God is always working his ultimate and loving purposes, even in the midst of life’s tests and trials to accomplish his work in and through his children

Luther provides a succinct explanation of God at work in the life of the person undergoing trials: “Thus St. Peter here compares the gold that is tried by fire to the trial of faith by temptation and suffering. The fire does not make the gold any less, but it does make it pure and bright so that all dross is removed. So God has imposed the cross on all Christians. By it they are cleansed and well purged. As a result, their faith remains pure as the Word is pure, and they depend on the Word alone and trust in nothing else. We need such fire and such a cross daily because of the old, corrupt Adam” (WLS § 4446).

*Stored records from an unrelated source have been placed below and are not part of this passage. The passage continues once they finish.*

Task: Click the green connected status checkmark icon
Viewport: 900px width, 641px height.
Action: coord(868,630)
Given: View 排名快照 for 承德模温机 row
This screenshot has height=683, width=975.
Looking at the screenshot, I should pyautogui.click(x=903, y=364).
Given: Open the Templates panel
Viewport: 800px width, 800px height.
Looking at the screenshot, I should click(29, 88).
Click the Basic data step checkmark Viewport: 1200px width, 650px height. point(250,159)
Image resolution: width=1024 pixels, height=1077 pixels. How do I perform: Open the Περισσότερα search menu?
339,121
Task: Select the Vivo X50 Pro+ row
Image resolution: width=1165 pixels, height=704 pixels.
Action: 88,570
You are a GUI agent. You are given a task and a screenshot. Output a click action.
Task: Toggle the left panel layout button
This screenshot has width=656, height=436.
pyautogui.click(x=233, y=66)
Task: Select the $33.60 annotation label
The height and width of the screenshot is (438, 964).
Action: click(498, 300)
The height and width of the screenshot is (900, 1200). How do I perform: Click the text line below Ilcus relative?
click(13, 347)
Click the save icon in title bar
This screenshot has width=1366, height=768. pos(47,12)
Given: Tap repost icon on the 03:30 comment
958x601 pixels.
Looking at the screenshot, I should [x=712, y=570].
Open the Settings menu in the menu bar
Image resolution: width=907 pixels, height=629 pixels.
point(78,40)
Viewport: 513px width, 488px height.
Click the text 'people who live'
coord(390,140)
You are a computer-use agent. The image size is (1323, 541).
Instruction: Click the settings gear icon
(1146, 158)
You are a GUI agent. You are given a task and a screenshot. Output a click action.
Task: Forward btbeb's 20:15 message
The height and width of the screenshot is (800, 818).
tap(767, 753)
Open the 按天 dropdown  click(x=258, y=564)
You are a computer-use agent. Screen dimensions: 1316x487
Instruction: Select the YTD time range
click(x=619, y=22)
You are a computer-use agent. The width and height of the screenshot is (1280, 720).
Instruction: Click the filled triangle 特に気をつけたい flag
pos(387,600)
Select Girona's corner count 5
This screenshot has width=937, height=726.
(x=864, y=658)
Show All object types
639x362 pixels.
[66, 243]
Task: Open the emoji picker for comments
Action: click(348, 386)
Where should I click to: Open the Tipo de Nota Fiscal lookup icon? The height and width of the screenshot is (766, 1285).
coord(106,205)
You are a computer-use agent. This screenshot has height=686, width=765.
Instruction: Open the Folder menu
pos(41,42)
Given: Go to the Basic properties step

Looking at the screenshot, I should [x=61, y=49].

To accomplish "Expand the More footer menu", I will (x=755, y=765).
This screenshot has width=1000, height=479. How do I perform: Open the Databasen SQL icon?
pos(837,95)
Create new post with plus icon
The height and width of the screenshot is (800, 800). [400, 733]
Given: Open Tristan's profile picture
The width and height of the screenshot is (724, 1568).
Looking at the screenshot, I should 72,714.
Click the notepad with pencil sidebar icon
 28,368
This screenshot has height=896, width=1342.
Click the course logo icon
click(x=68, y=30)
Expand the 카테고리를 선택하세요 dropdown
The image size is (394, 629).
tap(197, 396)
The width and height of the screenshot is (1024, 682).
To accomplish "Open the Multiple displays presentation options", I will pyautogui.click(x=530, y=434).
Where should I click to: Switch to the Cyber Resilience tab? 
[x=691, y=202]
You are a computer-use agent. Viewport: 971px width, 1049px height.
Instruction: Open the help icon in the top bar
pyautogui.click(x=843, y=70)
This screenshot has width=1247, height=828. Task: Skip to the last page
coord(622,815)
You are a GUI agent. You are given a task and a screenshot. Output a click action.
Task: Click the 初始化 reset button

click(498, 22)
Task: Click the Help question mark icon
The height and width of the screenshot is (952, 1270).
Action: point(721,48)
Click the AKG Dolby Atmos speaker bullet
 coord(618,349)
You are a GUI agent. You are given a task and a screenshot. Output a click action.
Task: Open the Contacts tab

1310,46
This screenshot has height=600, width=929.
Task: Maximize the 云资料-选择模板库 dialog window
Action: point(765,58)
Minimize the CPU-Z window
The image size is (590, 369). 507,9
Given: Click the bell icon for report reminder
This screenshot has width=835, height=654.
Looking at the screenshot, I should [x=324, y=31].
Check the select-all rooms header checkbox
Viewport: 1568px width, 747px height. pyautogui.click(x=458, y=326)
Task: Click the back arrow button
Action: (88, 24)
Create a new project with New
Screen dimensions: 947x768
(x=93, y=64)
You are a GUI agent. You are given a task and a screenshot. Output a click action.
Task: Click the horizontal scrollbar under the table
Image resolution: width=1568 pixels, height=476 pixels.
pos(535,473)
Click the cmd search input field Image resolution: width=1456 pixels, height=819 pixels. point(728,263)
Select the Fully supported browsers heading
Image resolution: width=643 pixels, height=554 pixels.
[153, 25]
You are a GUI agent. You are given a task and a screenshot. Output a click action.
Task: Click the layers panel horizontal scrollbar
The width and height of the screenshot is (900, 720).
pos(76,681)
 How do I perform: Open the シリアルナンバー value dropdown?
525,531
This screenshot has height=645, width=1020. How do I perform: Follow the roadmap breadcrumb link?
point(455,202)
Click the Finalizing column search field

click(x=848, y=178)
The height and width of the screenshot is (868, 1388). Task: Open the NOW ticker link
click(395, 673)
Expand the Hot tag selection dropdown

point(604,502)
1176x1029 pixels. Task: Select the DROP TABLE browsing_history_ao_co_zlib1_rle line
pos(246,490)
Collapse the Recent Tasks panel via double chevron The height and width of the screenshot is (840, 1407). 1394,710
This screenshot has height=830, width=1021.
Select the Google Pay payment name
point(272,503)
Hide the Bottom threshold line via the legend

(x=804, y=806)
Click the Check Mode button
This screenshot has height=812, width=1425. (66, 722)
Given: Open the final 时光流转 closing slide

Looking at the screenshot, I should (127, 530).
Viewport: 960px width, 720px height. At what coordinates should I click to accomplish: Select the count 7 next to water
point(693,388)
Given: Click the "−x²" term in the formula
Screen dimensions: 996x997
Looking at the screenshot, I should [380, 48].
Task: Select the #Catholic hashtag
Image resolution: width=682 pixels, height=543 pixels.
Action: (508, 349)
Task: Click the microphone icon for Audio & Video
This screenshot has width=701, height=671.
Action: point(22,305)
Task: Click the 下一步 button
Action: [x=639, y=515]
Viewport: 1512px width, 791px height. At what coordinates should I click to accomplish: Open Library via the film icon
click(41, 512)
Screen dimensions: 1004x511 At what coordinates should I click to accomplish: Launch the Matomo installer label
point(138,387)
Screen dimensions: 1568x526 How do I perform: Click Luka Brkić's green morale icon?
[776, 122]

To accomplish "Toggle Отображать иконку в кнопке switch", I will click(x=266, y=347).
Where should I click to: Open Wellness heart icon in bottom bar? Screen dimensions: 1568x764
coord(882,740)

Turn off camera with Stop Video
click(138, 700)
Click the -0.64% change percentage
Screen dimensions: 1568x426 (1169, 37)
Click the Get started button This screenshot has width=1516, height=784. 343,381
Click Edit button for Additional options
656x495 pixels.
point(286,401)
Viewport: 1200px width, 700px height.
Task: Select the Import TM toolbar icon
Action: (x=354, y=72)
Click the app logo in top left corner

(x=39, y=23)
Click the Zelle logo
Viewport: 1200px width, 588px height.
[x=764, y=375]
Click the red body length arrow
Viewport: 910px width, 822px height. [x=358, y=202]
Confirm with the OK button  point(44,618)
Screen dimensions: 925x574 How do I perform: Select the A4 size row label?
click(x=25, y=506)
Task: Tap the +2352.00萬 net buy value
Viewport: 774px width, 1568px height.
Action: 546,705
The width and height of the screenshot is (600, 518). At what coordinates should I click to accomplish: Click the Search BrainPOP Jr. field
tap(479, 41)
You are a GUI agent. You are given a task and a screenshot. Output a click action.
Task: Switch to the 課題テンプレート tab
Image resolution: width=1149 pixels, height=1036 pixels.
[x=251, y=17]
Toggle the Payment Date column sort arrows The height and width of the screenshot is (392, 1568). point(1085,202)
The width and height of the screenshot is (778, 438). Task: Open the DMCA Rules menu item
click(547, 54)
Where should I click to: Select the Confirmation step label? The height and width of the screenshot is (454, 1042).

Christians who have endured trials themselves have increased usefulness in relation to others who are undergoing trials. Again, Luther writes: “One Christian who has been tried is worth a hundred who have not been tried, for the blessing of God grows in trials. He who has experienced them can teach, comfort, and advise many in bodily and spiritual matters” (WLS § 4447

So perhaps instead of “Why me?” a more appropriate question might be, “What do you wish to accomplish in me and through me?” May God give us the faith by which he will work in us and through us, especially during those times when we are tempted to ask, “Why me?” Amen.